— BEGIN —
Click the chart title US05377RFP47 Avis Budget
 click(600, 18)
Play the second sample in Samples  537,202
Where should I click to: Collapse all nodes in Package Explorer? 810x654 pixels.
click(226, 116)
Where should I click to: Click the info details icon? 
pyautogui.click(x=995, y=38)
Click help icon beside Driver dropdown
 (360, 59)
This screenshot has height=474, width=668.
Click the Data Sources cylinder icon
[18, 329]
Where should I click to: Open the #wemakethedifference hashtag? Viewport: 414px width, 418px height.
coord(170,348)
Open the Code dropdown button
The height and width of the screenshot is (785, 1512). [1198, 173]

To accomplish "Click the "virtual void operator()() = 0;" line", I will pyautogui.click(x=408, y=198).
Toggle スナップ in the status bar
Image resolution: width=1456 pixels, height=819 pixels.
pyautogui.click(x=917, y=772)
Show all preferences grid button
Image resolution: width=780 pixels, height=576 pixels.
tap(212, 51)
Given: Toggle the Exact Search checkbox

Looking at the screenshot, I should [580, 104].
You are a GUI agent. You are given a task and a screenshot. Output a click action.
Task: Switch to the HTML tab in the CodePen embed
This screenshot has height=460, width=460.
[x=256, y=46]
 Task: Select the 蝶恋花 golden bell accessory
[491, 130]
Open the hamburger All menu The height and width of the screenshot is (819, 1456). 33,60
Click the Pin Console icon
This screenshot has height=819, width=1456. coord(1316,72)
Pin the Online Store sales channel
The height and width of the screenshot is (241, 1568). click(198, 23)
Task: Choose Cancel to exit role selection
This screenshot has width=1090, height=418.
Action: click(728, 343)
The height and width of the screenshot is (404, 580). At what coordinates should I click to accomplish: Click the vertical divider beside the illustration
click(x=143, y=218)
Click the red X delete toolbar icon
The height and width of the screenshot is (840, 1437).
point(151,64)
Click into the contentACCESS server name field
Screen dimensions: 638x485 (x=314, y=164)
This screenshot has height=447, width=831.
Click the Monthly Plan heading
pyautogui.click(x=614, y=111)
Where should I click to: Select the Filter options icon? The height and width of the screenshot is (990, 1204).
— END —
Rewrite every entry above, replacing "icon" with "symbol" and leaving everything else unchanged.

**Result**
Click the chart title US05377RFP47 Avis Budget
 click(600, 18)
Play the second sample in Samples  537,202
Where should I click to: Collapse all nodes in Package Explorer? 810x654 pixels.
click(226, 116)
Where should I click to: Click the info details symbol? 
pyautogui.click(x=995, y=38)
Click help symbol beside Driver dropdown
 (360, 59)
This screenshot has height=474, width=668.
Click the Data Sources cylinder symbol
[18, 329]
Where should I click to: Open the #wemakethedifference hashtag? Viewport: 414px width, 418px height.
coord(170,348)
Open the Code dropdown button
The height and width of the screenshot is (785, 1512). [1198, 173]

To accomplish "Click the "virtual void operator()() = 0;" line", I will pyautogui.click(x=408, y=198).
Toggle スナップ in the status bar
Image resolution: width=1456 pixels, height=819 pixels.
pyautogui.click(x=917, y=772)
Show all preferences grid button
Image resolution: width=780 pixels, height=576 pixels.
tap(212, 51)
Given: Toggle the Exact Search checkbox

Looking at the screenshot, I should [580, 104].
You are a GUI agent. You are given a task and a screenshot. Output a click action.
Task: Switch to the HTML tab in the CodePen embed
This screenshot has height=460, width=460.
[x=256, y=46]
 Task: Select the 蝶恋花 golden bell accessory
[491, 130]
Open the hamburger All menu The height and width of the screenshot is (819, 1456). 33,60
Click the Pin Console symbol
This screenshot has height=819, width=1456. coord(1316,72)
Pin the Online Store sales channel
The height and width of the screenshot is (241, 1568). click(198, 23)
Task: Choose Cancel to exit role selection
This screenshot has width=1090, height=418.
Action: click(728, 343)
The height and width of the screenshot is (404, 580). At what coordinates should I click to accomplish: Click the vertical divider beside the illustration
click(x=143, y=218)
Click the red X delete toolbar symbol
The height and width of the screenshot is (840, 1437).
point(151,64)
Click into the contentACCESS server name field
Screen dimensions: 638x485 (x=314, y=164)
This screenshot has height=447, width=831.
Click the Monthly Plan heading
pyautogui.click(x=614, y=111)
Where should I click to: Select the Filter options symbol? The height and width of the screenshot is (990, 1204).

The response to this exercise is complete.